DiffuseStyleGesture: Stylized Audio-Driven Co-Speech Gesture Generation with Diffusion Models (IJCAI 2023) | The DiffuseStyleGesture+ entry to the GENEA Challenge 2023 (ICMI 2023, Reproducibility Award)

MIT License

147 stars 21 forks source link

The result is not very good when the input is Chinese audio #11

Closed jiaqiAA closed 1 year ago

jiaqiAA commented 1 year ago

Hi,

When I input Chinese audio, the beat does not correspond to the body movements very well. Do you know why? Do I need to train the model with Chinese datasets?

YoungSeng commented 1 year ago

My suggestion is to train with Chinese data because ZEGGS is only in English;
the features are WavLM representations, which may not work well for Chinese;
ZEGGS is a female dataset, may be you may decrease the effect by using male voice (no matter Chinese or English).

Good luck.

jiaqiAA commented 1 year ago

Thank you for your reply, I just tried the male voice, the effect is not very good

jiaqiAA commented 1 year ago

Hi, I want to train the model with my own data, and the number of bones is 23. Zeggs's is 75, and MDM njoints=1141, I want to know how to calculate njoints.

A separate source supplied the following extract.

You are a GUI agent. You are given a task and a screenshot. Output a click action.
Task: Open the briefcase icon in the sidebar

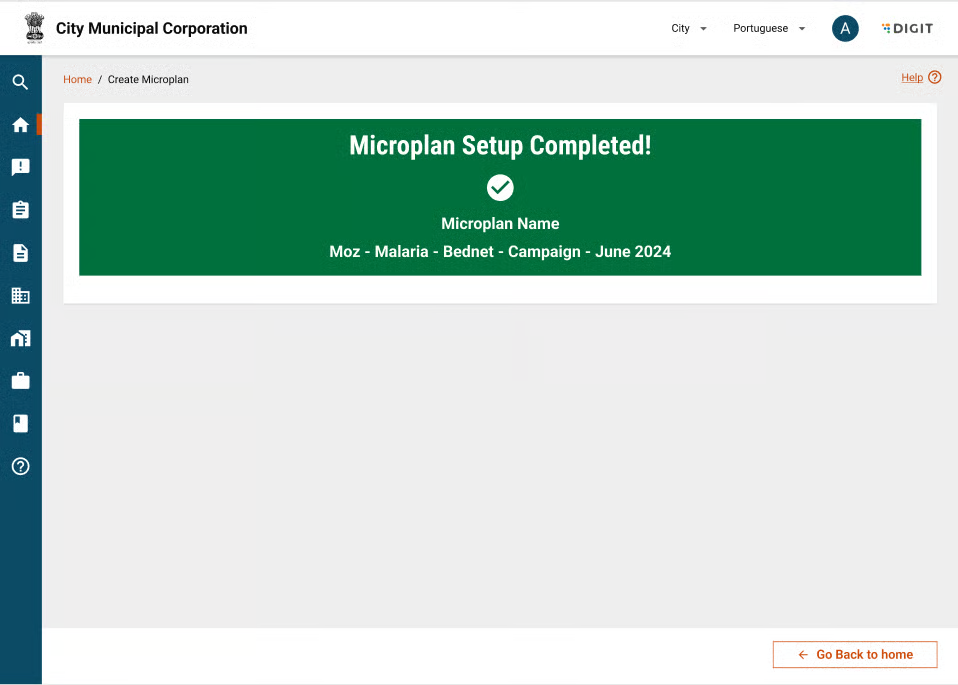20,381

When I use my own data, MDM njoints=361 worked.

Thanks!

YoungSeng commented 1 year ago

It depends on what the features of gesture your used, as https://github.com/YoungSeng/DiffuseStyleGesture/blob/d796b3910d5e6bae9918b0b564d94f6110ffff5b/main/process/process_zeggs_bvh.py#L214

https://github.com/YoungSeng/DiffuseStyleGesture/blob/d796b3910d5e6bae9918b0b564d94f6110ffff5b/BEAT-TWH-main/process/process_BEAT_bvh.py#L85

https://github.com/YoungSeng/DiffuseStyleGesture/blob/d796b3910d5e6bae9918b0b564d94f6110ffff5b/BEAT-TWH-main/process/process_TWH_bvh.py#L63

If you use you own motion data, you can use your motion features dimensions.

jiaqiAA commented 1 year ago

Thanks for your reply. I have a question that the number of frames per inference is stride_poses = n_poses - n_seed, for example, if stride_poses=80, and the total number of frames for the input data is 200. It will lose 40 frames of data. Could I fill in zeros at the end of the data to make it 240 frames long, and delete it after inference. Does this affect the previous results? or do you have any other way to solve this problem?

Thanks!

https://github.com/YoungSeng/DiffuseStyleGesture/blob/d796b3910d5e6bae9918b0b564d94f6110ffff5b/main/mydiffusion_zeggs/sample.py#L225

YoungSeng commented 1 year ago

It's strange, there shouldn't be a problem with this, and surely the GENEA Challenge submissions have audio and gestures of the same length, see the code for DiffuseStyleGesture+.

As you said, assuming each segment is 100 (seed frames 40+60) long, for example 200 frames of speech, inference starts with either using 0 to make up 40 frames or picking 40 frames of gesture in the dataset as the initial gesture, which makes 240 frames, and each time inference generates 100 frames using the last 40 frames of the previous segment as the input, i.e., predicting the last 60 frames. Finally, delete the first 0 patch 40 frames or the 40 frames selected in the dataset will be as long as the audio. The last segment (e.g. less than 60 frames) can be handled in any way (discarded, filled with zeros, etc.) and has no effect on the result.